TIGER WOODS: Well, I think it’s fun just to compete. And every day is an opportunity to get better. That to me is fun. I look at the fact that it’s just another opportunity to get better and try and take myself to the next level and whatever that is, it is.

But I enjoy working. I enjoy practicing. There’s certain players that don’t really like practice, they’d rather go out and play with their buddies and play a lot. I always used those rounds for me in the past as getting ready for tournaments. But that’s how I’ve always looked at it. But I really enjoy practicing and trying to get myself better for the next event.

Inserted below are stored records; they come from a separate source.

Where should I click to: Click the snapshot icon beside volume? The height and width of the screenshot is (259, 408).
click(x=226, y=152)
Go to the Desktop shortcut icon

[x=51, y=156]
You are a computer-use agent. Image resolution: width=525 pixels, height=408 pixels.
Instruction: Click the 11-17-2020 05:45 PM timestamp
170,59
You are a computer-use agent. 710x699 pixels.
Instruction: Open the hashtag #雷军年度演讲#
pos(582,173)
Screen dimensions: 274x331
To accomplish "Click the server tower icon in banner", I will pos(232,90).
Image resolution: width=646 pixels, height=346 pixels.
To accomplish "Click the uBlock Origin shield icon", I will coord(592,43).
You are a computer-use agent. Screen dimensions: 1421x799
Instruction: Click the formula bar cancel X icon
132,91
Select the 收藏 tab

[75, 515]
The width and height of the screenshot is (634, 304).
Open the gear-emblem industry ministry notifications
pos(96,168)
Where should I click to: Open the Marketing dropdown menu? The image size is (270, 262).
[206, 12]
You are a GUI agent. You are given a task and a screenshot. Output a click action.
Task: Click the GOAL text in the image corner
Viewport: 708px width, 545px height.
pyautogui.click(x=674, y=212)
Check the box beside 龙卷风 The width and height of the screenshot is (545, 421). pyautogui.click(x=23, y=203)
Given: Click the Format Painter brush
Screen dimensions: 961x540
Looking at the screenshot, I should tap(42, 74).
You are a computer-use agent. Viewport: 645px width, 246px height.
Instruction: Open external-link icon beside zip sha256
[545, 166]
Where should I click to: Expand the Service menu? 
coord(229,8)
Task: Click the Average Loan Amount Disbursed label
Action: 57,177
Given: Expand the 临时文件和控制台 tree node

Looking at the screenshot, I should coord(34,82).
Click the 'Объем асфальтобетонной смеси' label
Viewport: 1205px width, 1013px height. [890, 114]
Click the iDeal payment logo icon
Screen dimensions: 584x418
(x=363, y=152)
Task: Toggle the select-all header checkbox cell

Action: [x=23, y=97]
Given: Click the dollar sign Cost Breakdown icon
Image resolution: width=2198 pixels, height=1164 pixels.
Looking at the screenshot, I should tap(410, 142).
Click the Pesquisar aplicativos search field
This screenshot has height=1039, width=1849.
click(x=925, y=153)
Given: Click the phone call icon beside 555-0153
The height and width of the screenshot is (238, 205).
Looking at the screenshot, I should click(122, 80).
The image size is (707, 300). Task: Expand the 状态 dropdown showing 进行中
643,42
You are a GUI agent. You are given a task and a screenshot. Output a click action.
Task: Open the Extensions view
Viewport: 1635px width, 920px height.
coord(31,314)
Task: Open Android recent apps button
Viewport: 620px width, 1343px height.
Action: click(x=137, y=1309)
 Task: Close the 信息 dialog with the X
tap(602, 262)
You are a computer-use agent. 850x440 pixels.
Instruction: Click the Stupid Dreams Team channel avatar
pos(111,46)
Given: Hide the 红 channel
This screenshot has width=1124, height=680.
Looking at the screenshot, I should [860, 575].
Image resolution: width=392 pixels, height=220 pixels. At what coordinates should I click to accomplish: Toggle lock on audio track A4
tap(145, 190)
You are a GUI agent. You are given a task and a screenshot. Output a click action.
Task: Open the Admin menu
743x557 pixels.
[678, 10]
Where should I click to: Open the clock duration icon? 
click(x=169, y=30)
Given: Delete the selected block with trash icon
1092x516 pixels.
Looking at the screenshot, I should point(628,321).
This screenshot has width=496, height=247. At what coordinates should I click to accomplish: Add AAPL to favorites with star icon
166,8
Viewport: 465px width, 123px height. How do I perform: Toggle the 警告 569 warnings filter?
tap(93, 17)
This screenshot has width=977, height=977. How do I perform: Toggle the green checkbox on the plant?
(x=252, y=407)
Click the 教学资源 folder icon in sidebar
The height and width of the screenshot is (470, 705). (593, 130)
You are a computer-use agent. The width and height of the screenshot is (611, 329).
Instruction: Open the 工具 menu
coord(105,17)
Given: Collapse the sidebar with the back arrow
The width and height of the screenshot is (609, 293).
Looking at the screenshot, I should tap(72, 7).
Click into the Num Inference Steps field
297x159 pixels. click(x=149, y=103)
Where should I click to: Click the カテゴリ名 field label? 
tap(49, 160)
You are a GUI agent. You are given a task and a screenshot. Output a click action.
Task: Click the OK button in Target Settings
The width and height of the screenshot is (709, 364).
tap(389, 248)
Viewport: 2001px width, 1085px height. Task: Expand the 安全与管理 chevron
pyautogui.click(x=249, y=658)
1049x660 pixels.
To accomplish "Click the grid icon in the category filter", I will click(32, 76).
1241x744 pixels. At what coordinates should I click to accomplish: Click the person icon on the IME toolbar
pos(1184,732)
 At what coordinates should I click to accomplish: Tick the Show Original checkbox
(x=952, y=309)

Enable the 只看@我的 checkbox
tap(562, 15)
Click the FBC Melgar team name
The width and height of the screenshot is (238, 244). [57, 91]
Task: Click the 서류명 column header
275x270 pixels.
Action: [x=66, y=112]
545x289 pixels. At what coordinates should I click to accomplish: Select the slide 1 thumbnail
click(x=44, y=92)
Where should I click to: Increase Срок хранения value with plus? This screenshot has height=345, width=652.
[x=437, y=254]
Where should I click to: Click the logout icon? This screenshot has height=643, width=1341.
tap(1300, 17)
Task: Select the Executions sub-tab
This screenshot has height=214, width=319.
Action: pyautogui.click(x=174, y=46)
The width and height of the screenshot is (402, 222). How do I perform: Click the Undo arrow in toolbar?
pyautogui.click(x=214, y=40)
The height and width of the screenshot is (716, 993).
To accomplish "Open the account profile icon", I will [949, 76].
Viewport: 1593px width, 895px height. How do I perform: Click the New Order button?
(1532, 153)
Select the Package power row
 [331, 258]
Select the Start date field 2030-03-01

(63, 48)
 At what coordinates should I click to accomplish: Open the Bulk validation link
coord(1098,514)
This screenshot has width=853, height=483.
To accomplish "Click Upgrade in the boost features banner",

Q. Steve Stricker is a Wisconsin guy. Can you talk a little bit about your friendship and how much you’d like him to do well this weekend at the PGA Championship?
TIGER WOODS: I always want Strick to do well, no matter what tournament it is. He’s one of my best friends and one of the greatest guys you’ll ever meet. He’s just so nice.

The times that we’ve gotten to play together in Ryder Cup and Presidents Cup matches together, it is just a blast. And I don’t think people really truly realize he’s such a nice guy, but how competitive he is. His chilli can run a little hot at times. And I love that. I love that about him.

And when we were playing at the Greenbrier this year, he’s been struggling a little bit with his back surgery and everything. And we were talking about it. And he had an opportunity to borderline making the cut and missing the cut, and you could see him get pretty hot. He really was trying to grind and get it done.

That’s what I love about him. He’s always fighting, he’s always trying to get every last stroke out of it. To me, as a player and as a competitor, you have to respect that.

JOHN DEVER: Tiger, many thanks. Best of luck this week.